Wege mit unterschiedlichem Charakter
Alviano ist eine der 14 Etappen des 118 km langen Rundwegs Cammino della Pietra Bianca durch die Monti Amerini und das Flussgebiet des Tevere. Die Route kann zu Fuß, mit dem Mountainbike oder mit einer Joëlette begangen werden. Sie können daher prüfen, welche dieser drei Fortbewegungsarten zu Ihrer Planung passt.
Der Sentiero dell’Unicorno setzt innerhalb Alvianos einen anderen Akzent. Der dauerhaft angelegte Kunstpfad umfasst acht Stationen, beginnt in den Giardini del Sole im ältesten Teil von Alviano und führt bis zum Castello. Sein Verlauf verbindet Ortsgeschichte und Kunst in einer klaren Abfolge.
Eine weitere Rundwegroute führt über den Parco Pietraia, Pianali, die Grotta di Rancacani und den Eremo San Brunone. Sie ist etwa 14 km lang und verläuft durch Wald zwischen Alviano und Lugnano in Teverina.
Vogelwelt und Flusslandschaft
Die Oasi WWF di Alviano ist ein Ziel für Vogelbeobachtung; in ihr sind 250 Vogelarten erfasst. Die Oasi schützt außerdem 900 Hektar im Parco Fluviale del Tevere. Dieser erstreckt sich über die Gemeinden Guardea, Alviano, Montecchio und Civitella d’Agliano. Für Naturinteressierte entsteht so ein klarer Schwerpunkt neben den historischen und künstlerischen Zielen des Ortes.
Burg, Kirche und bäuerliche Kultur
Die restaurierte Rocca di Alviano steht am Eingang des Ortes. Sie wurde 1495 als quadratischer baronialer Wohnsitz mit Ecktürmen und Verteidigungsanlagen errichtet.

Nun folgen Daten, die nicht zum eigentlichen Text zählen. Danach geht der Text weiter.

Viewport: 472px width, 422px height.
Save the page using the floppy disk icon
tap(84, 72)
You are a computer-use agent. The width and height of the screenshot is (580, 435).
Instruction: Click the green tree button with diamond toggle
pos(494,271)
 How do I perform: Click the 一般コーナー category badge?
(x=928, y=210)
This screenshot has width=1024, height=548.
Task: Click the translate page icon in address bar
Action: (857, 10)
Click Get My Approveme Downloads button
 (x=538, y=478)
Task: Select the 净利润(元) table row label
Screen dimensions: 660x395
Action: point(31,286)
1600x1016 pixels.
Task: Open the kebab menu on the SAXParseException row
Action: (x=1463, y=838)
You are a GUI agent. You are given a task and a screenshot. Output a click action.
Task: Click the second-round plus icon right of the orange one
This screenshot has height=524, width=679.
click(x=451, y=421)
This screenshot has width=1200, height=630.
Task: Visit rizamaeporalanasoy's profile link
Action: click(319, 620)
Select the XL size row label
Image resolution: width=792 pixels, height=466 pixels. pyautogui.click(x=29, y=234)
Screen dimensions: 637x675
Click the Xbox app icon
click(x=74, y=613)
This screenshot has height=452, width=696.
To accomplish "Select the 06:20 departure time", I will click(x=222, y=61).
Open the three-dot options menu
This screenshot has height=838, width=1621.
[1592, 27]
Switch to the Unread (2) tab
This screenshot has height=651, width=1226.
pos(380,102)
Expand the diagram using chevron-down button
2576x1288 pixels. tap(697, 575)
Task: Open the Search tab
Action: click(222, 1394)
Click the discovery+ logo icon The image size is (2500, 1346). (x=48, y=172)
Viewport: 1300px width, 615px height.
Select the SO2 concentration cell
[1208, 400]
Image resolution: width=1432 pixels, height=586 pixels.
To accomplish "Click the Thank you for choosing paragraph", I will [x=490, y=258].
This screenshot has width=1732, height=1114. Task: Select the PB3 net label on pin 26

Die Pfarrkirche Santa Maria Assunta stammt aus dem 15. Jahrhundert und bewahrt eine Tafel von Niccolò Alunno mit der von verherrlichenden Engeln umgebenen Himmelfahrt Mariens. Das Museo della Civiltà Contadina befindet sich in den Kellerräumen der Burg und bewahrt bäuerliches Kulturerbe mit Werkzeugen und Gegenständen aus Landwirtschaft, Haushalt und Handwerk.
Die Casette di Creta sind Wohnbauten des 19. Jahrhunderts im von den Calanchi eingenommenen Gebiet von Alviano. Sie wurden aus einfachen, vor Ort gefundenen Materialien errichtet. Die Cappella delle rondini steht am aussichtsreichsten Punkt des Gemeindegebiets und bietet einen Blick über die Ebene von Teverina und das Naturschutzgebiet Alviano-Guardea.
Am Nachmittag oder Abend des 5. Januar findet in Alviano jährlich La Vecchiarella statt, eine wiederaufgenommene Tradition. Sänger gehen dabei von Haus zu Haus und sammeln Spenden für die Seelen im Fegefeuer.
Weitere Ziele zur Reiseplanung
Corbara, Portaria, Cantone, Itieli, Collescipoli, Narni, Rotecastello und Monteleone D'orvieto.
Anreise und Orientierung
Von Rom aus führt die Anreise mit dem Auto über die A1 in Richtung Florenz, die Ausfahrt Attigliano, Lugnano in Teverina und anschließend die Strada Amerina nach Alviano. Die Stazione di Alviano liegt in der Gemeinde Alviano und ist mit Zughalten der Kategorien RV und R verbunden.